===== Provided information

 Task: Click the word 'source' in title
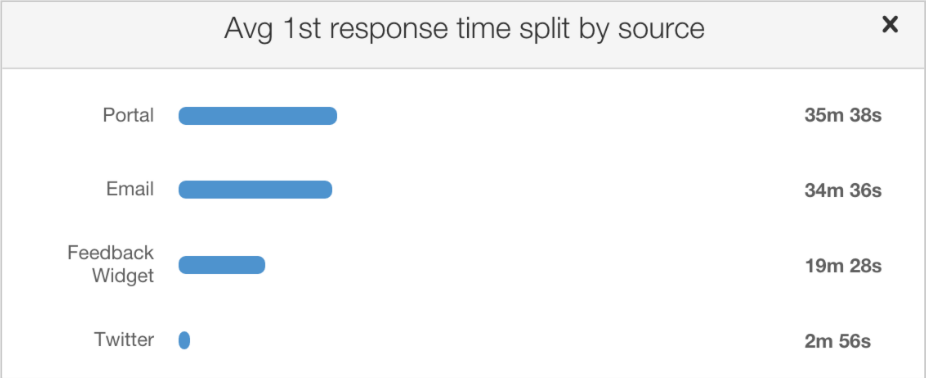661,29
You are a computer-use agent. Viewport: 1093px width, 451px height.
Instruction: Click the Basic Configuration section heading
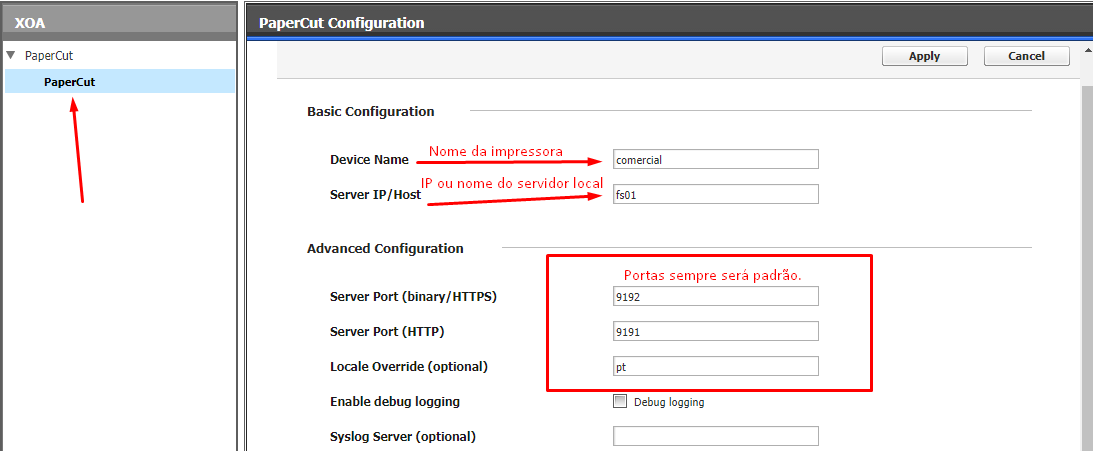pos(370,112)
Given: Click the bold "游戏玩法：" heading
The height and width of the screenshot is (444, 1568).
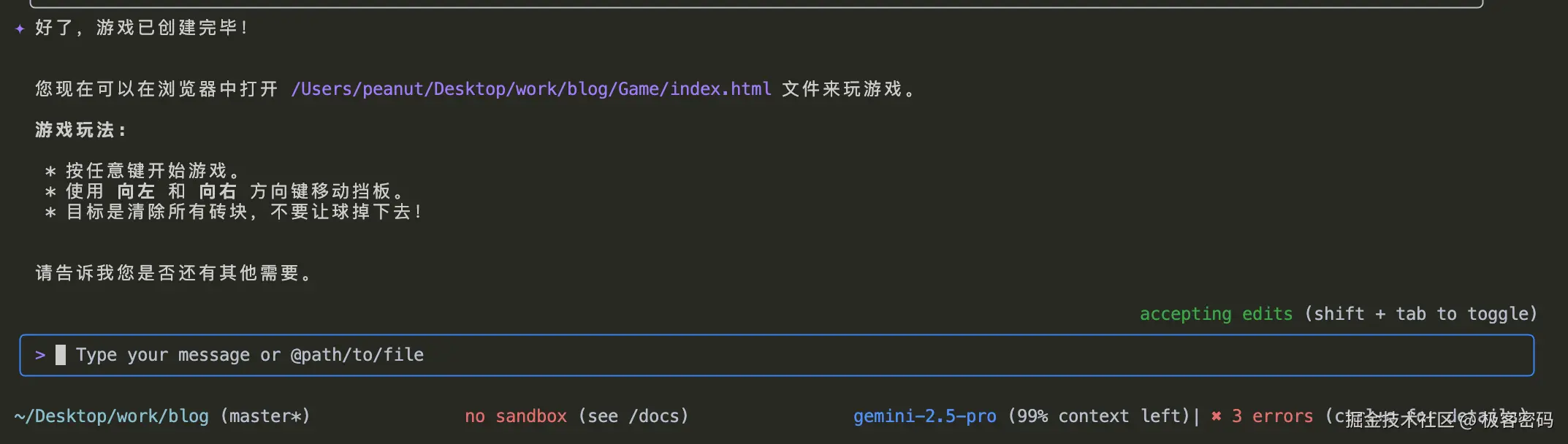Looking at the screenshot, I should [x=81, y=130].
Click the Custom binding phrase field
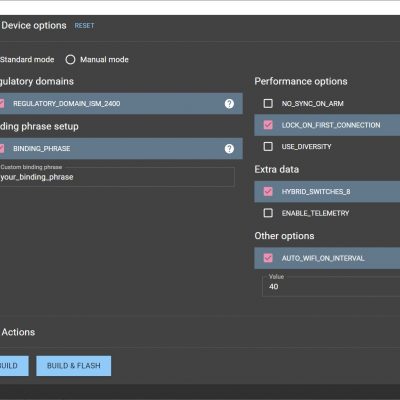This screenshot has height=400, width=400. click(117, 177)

==========
===== Provided information

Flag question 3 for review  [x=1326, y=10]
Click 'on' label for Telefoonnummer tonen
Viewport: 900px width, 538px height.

==========
===== Provided information

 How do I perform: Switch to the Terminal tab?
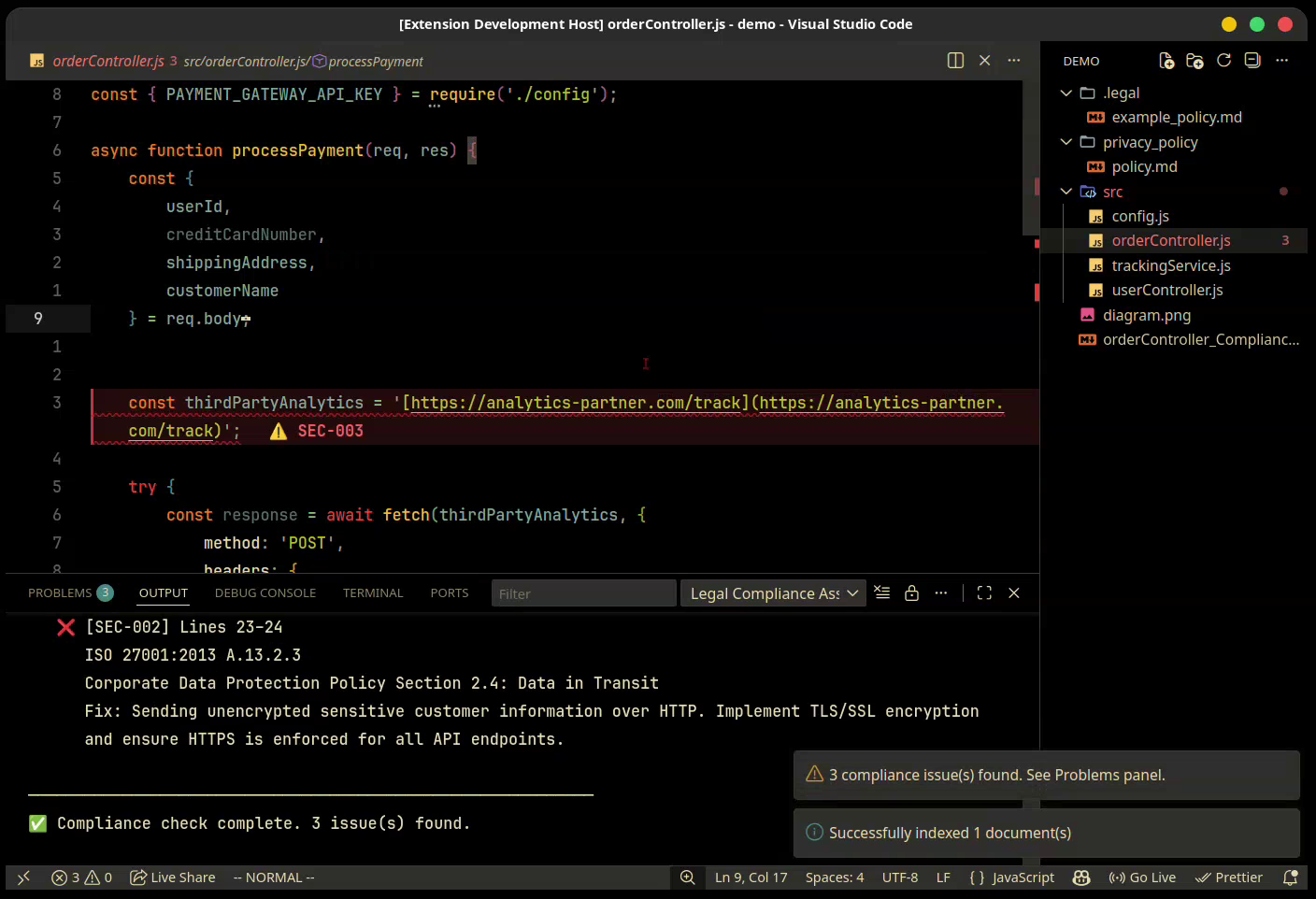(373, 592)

==========

**Exercise description**
Your answer should be each line from the entries that includes the string "Viewport".

**Written solution**
You are a computer-use agent. Viewport: 1093px width, 451px height.
Viewport: 900px width, 538px height.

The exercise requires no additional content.